Data
Image Recognition
How much of the Texas coastline is developed?
We will use publicly available imagery of coastal environments in Texas, provided by the Harte Research Institute at TAMUCC (Texas A&M University - Corpus Christi), funded by the Texas General Land Office (GLO).
Images such as the example above are oblique, taken from a low-altitude aircraft with approximate positions. In total, there are over 10,000 images covering the whole Texas coastline, each categorized by one of the following dominant classes ("developed" classes are in bold):
- Exposed walls and other structures made of concrete, wood, or metal
- Scarps and steep slopes in clay
- Wave-cut clay platforms
- Fine-grained sand beaches
- Scarps and steep slopes in sand
- Coarse-grained sand beaches
- Mixed sand and gravel (shell) beaches
- Gravel (shell) beaches
- Exposed riprap structures
- Exposed tidal flats
- Sheltered solid man-made structures, such as bulkheads and docks
- Sheltered riprap structures
- Sheltered scarps
- Sheltered tidal flats
- Salt- and brackish-water marshes
- Fresh-water marshes (herbaceous vegetation)
- Fresh-water swamps (woody vegetation)
- Mangroves
The dataset is described further here. The dataset will be provided during the course, and is also available on Google Cloud Storage bucket gs://aju-demos-coastline-images/coastline
Acknowledgements: This dataset is courtesy of Texas A&M University (See https://storage.googleapis.com/tamucc_coastline/GooglePermissionForImages_20170119.pdf for details). Philippe Tissot, Associate Director, Conrad Blucher Institute for Surveying and Science, Texas A&M University - Corpus Christi; James Gibeaut, Endowed Chair for Coastal and Marine Geospatial Sciences, Harte Research Institute, Texas A&M University - Corpus Christi; and Valliappa Lakshmanan, Tech Lead, Google Big Data and Machine Learning Professional Services
Additional dataset
An additional dataset will be provided that you can work on using the same models introduced in the class on your own. This is a more conventional satellite-derived land use/land cover dataset, we chose the NWPU-RESISC45, which is a publicly available benchmark for REmote Sensing Image Scene Classification (RESISC), created by Northwestern Polytechnical University (NWPU). The entire dataset contains 31,500 high-resolution images from Google Earth imagery, in 45 scene classes with 700 images in each class. The majority of those classes are urban/anthropogenic. We chose to use a subset of 11 classes corresponding to natural landforms and land cover, namely: beach, chaparral, desert, forest, island, lake, meadow, mountain, river, sea ice, and wetland. For more details, see this paper
Data availability
The ML-Mondays image recognition datasets may be found in the mlmondays_data_imrecog github repo and the mlmondays_data_ssimrecog github repo
Object Detection
How do people use beaches?
How often, and in how many numbers, do people use beaches? What times of the day and year are popular? How close to the water do people get? What is the proportion of swimmers versus non-swimmers? Many of these questions can be answered by observing people on beaches in video streams.

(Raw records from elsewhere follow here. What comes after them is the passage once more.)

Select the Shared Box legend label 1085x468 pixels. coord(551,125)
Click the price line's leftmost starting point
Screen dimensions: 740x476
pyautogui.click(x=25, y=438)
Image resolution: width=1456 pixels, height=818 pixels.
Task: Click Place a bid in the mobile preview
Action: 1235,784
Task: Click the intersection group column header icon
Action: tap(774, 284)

We will use publicly available web camera imagery from the SouthEast Coastal Ocean Observing Regional Association's WebCAT service. WebCAT stands for the NOAA NOS (National Observing System) Web Camera Applications Testbed. These cameras have various purposes, for example counting right whales, identifying rip currents, validating wave models, and understanding human use of beaches, etc.
During the class, we will assume the role of someone tasked with understanding how humans use beaches. Therefore, we will identify, count and localize people in imagery of a beach. Of the web cameras in seven locations, we will only use imagery from the the camera installed at one site, namely St. Augustine Pier, Florida.
The imagery and associated label data have been curated especially for this course.
SECOORA Data Disclaimer: There are no understandings, agreements, and representations, express or implied warranties (including any regarding merchantability or fitness for a particular purpose) respecting this data. Further, no employee of SECOORA, agent or other person is authorized to give any warranties on behalf of SECOORA, or to assume any liability in connection with the use of this data.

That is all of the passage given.